Les cinq personnes acquittées sont notamment deux autres médecins, les docteurs Hyppolite Sangala et Paluku Luendo, ainsi que trois femmes vendeuses de Kaskisi, une boisson indigène, chez qui les exécutants avaient pris la boisson avant et après le forfait. Pour le cas de ces trois femmes, les juges ont estimé que le simple fait de prendre la boisson chez elles comme des simples clients ne signifie pas qu’elles étaient au courant ou avaient participé à l’exécution de l’idée criminelle. Ils les ont par conséquent acquittées. Pour les deux médecins acquittés, Hyppolite Sangala et Paluku Luendo, la Cour n’a trouvé aucune preuve les inculpant. Ils avaient été cités par le docteur Gilbert Kasereka comme participants à une réunion de décembre 2018 durant laquelle le docteur Mundama avait émis son idée de faire partir tous les prestataires non-originaires. Mais au terme de la comparution des prévenus et tenant compte des déclarations contenus dans les procès-verbaux établis lors de l’instruction préjuridictionnelle, la cour n’a rien trouvé de convainquant, attestant qu’ils avaient pris part à pareille réunion. La réunion évoquée par Gilbert Kasereka avait eu lieu le 3 décembre à la division provinciale de la santé et avait un objet précis : l’organisation du lieu du travail, à en croire le compte rendu présenté à la cour. Mais celle ayant décidé de la chasse aux prestataires non-originaires pour les écarts entre les primes avait regroupé le 19 janvier 2019 le docteur Mundama, le docteur Gilbert Kasereka, et un émissaire des miliciens mai-mai, mais ni le docteur Sangala, moins encore Luendo n’était présent. La cour les a ainsi reconnu non-coupables, et les a acquittés. Et les acquittés, et leurs proches présents à l’audience étaient tous émus de pouvoir regagner ensemble le domicile après plus de 500 jours passés en état d’arrestation.

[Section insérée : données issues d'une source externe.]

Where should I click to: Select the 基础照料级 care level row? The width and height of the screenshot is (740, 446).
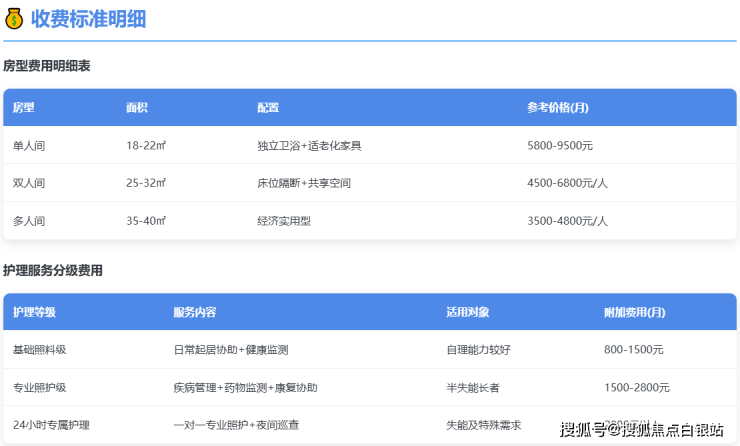point(40,350)
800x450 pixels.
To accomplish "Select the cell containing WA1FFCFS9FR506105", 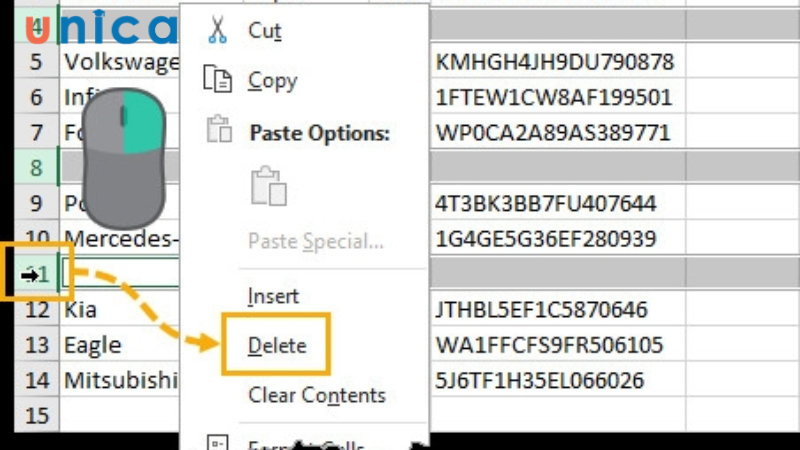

Le calvaire des innocents en prison et le sort des parties civiles

Si les prévenus anonymes étaient en prison, les trois médecins étaient en résidence surveillée dans des chambres privées à l’hôpital Matanda où, à en croire leurs avocats, ils étaient obligés de débourser 50 dollars le jour, et cela pendant plus de 500 jours de séjour. Samedi, au terme du réquisitoire, les docteurs Sangala et Luendo avaient introduit une action exigeant d’être indemnisés chacun à hauteur de 100 000 dollars américains par le condamné Gilbert Kasereka pour des préjudices subis suite à ses déclarations mensongères ayant conduit à leur arrestation. Dans son arrêt, la cour a rejeté cette demande. L’unique demande d’indemnisation jugée recevable et fondée est celle introduite par l’Université catholique du Graben dont sa clinique médicale avait enregistré des dégâts lors de l’assassinat du docteur Mouzoko. L’UCG, l’unique acteur qui s’est constitué « parties civiles » avait demandé des dommages et intérêts de l’ordre de 500 000 dollars américains, mais les juges ont arrêté que seuls 15 000 dollars lui soient versés comme dommages et intérêts par les auteurs de l’acte de terroriste, notamment les condamnés en fuite. Cet arrêt prononcé par une cour militaire qui statue en premier et dernier ressort met ainsi un terme à ce feuilleton judiciaire portant sur un fait qui avait agité la ville de Butembo, en pleine crise d’Ebola. La seule question qui suscite des discussions, c’est le sort des condamnés en fuite. Si le docteur Jean-Paul Mundama se retrouve à l’étranger, les autres courent dans la nature après leur évasion, en octobre 2020, lors de l’attaque contre la prison centrale de Beni où ils avaient été conduits pour détention, à cause de leur dangerosité.